FAA looks abroad for oceanic ATC solution

Frustrated in developing a system for controllers to use to separate air traffic over the ocean, the Federal Aviation Administration may scrap its plans in favor of using a system developed for one of its foreign counterparts. The oceanic modernization program is supposed to improve pilot/controlle

Frustrated in developing a system for controllers to use to separate air traffic over the ocean, the Federal Aviation Administration may scrap its plans in favor of using a system developed for one of its foreign counterparts.

The oceanic modernization program is supposed to improve pilot/controller communication and automation so that planes can fly closer to one another while over the ocean. This would open up more airspace for aircraft and ultimately save on fuel costs.

Currently, oceanic air traffic controllers cannot directly communicate with pilots, and controllers spend 70 percent of their time manually processing the positions of aircraft. The current system runs on a mainframe that uses obsolete software language.

The FAA's plans to modernize the antiquated air traffic system that controls the airspace over the Pacific and Atlantic oceans and the Caribbean Sea started in earnest in 1995, when the agency awarded a contract to Hughes Aircraft Co., which is now part of Raytheon Co. However, the agency issued Raytheon a stop-work order in May due to lack of progress on the program and undertook a 90-day study to assess options in other countries.

"The fact that we've been slow has given us an opportunity that will provide a platform for us to use so that we don't have to custom develop [one]," said Nancy Graham, acting integrated product team leader for oceanic and offshore programs at the FAA. "The international air traffic control market has moved significantly since we awarded the [Hughes] contract in 1995. My desire is to capitalize on that."
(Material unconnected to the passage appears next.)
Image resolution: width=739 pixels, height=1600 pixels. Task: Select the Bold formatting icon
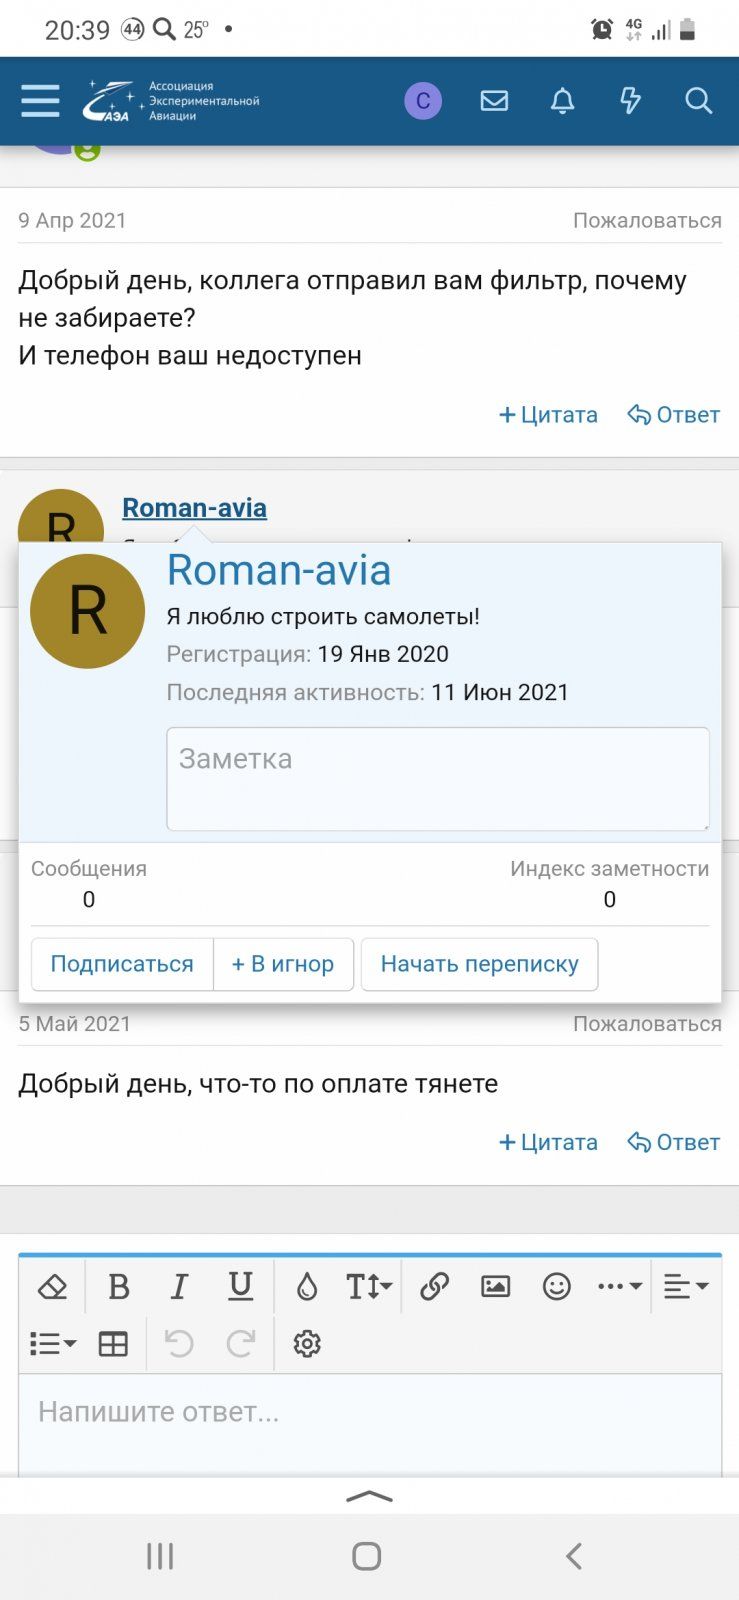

Graham added that the FAA is considering a service acquisition approach in which the agency would lease air traffic services and technology from a vendor to reduce risk and speed up the pace of the program, which is not funded this fiscal year. The FAA will decide next month on what acquisition approach it will take.

According to observers, controllers and FAA officials were impressed with the Australian and Canadian oceanic systems. "I make it no secret that I was impressed with the Australian system," said Kevin Chamness, the national oceanic representative for the National Air Traffic Controllers Association who tested The Australian Advanced Air Traffic System (TAAATS). "Unfortunately, I haven't seen a system yet that was designed by a U.S. vendor to do oceanic air traffic control that is ready to go."

TAAATS was completed in May and was developed by Airsys ATM, a company 60 percent owned by Thomson CSF Airsys and 40 percent owned by Siemens AG. Nav Canada owns Canada's domestic system— the Canadian Automated Air Traffic System— which was developed by Raytheon, and its oceanic system— the Gander Automated Air Traffic System— which was developed by Prior Data Sciences and Transport Canada.

Nav Canada has expressed interest in competing on any potential FAA oceanic procurement, sources said.

Under the current contract, Hughes/Raytheon will complete development of the controller/pilot data link capability at the Oakland, Calif., and New York oceanic air traffic control centers. The link will provide near real-time communication between the controller and the aircraft. Any new contract would cover five additional capabilities, including Automatic Dependence Surveillance, which is a "pseudo-radar" that travels from the plane to the surface to give the aircraft's location. Radar tracking is not available over the ocean.

Any approach, such as leasing, that will bring modernization to the oceanic airspace quickly would be welcome, said Ray Hilton, director of air traffic management at the Air Transport Association. "Oceanic automation is a long time coming," Hilton said.

However, George Donohue, FAA visiting professor for air transportation technology and policy at George Mason University, Fairfax, Va., said the FAA could encounter some of the same problems it had with other programs, such as the $1 billion Standard Terminal Automation Replacement System. The FAA has delayed installing that system because of what air traffic controllers and technicians claimed are STARS' hazardous design flaws, such as menus that block the view of aircraft icons on the screen and keyboards that require controllers to look away from their screens.

"STARS was already operational in Norway and Germany, but it's tied up by acceptance by our union," Donohue said. "Just having a system that does the job is not sufficient for it to work in the United States."

Joe Fields, director of business development at Computer Sciences Corp., said his company would be interested in bidding on any future oceanic contract. CSC bid on the contract now held by Hughes/Raytheon.

Jane Rudolph, vice president for domestic programs, air traffic management, at Lockheed Martin, said the company also would be interested in pursuing any potential oceanic contract.